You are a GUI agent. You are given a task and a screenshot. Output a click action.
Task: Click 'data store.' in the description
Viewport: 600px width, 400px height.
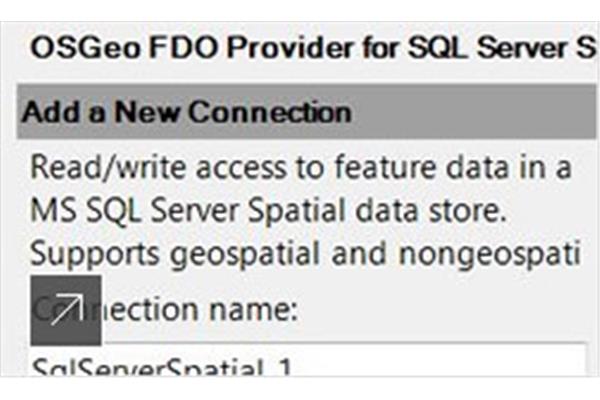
━━━━━━━━━━━━━━━━━━━━━━━━━━━━━━
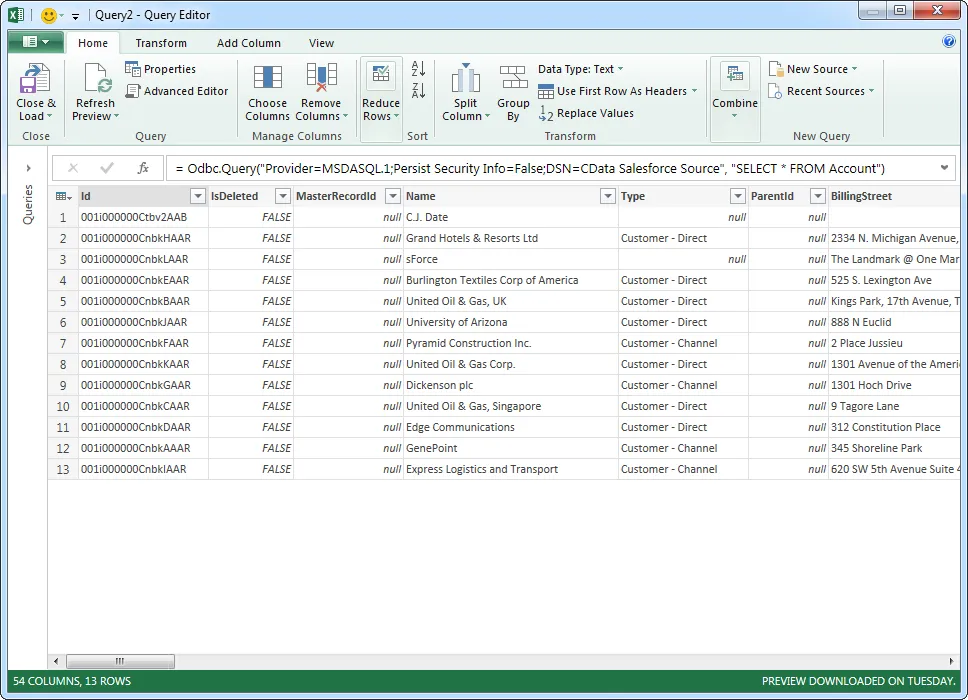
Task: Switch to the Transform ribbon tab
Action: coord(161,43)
━━━━━━━━━━━━━━━━━━━━━━━━━━━━━━
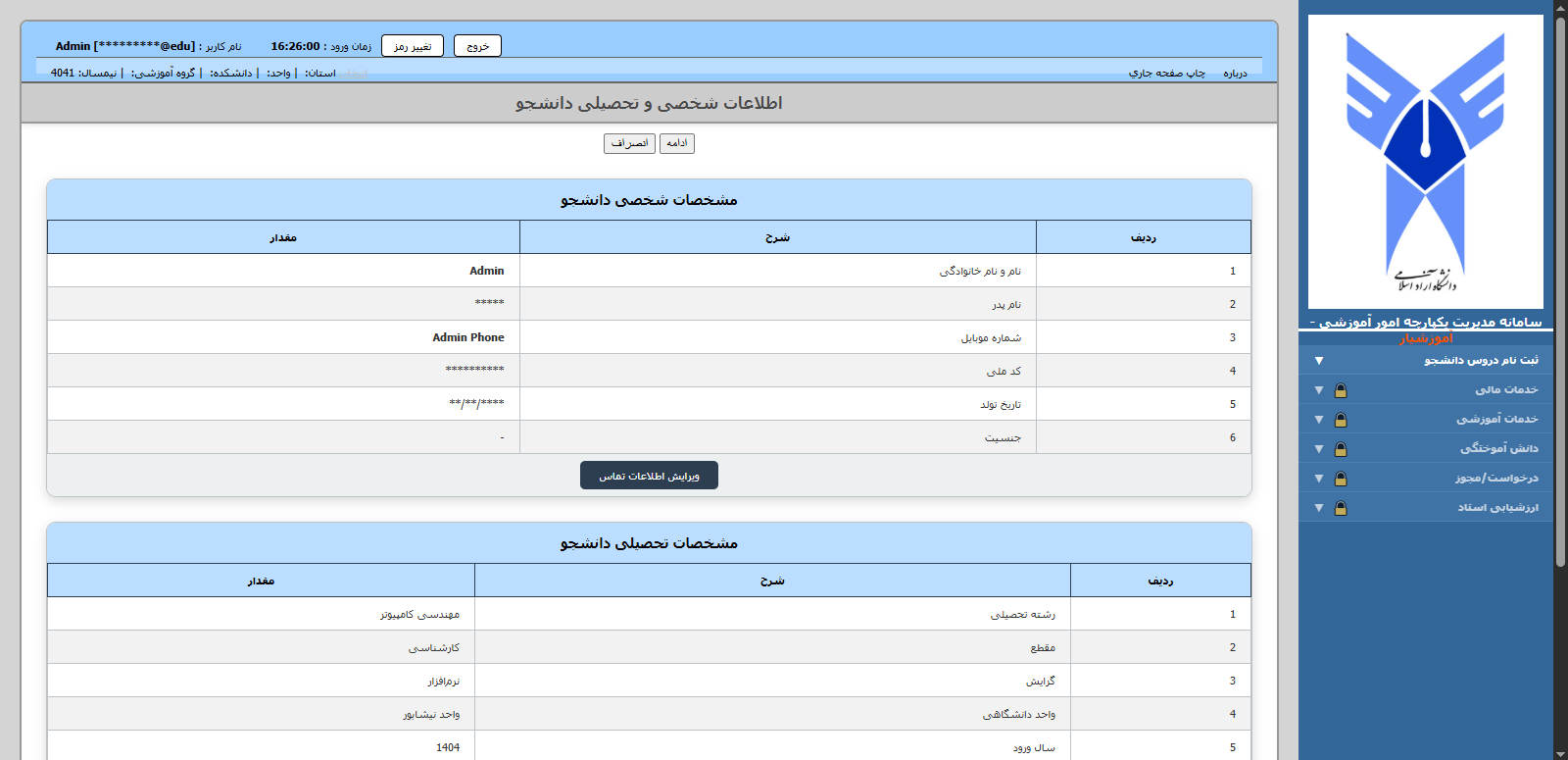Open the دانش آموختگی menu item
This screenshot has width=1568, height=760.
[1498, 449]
━━━━━━━━━━━━━━━━━━━━━━━━━━━━━━
• **WORK REQUEST**
Lines wanted from the listing above: the line with "You are a GUI" up to and including the line with "Viewport: 600px width, 400px height.". Please write them out exactly, adding nothing else.

• **TASK RESULT**
You are a GUI agent. You are given a task and a screenshot. Output a click action.
Task: Click 'data store.' in the description
Viewport: 600px width, 400px height.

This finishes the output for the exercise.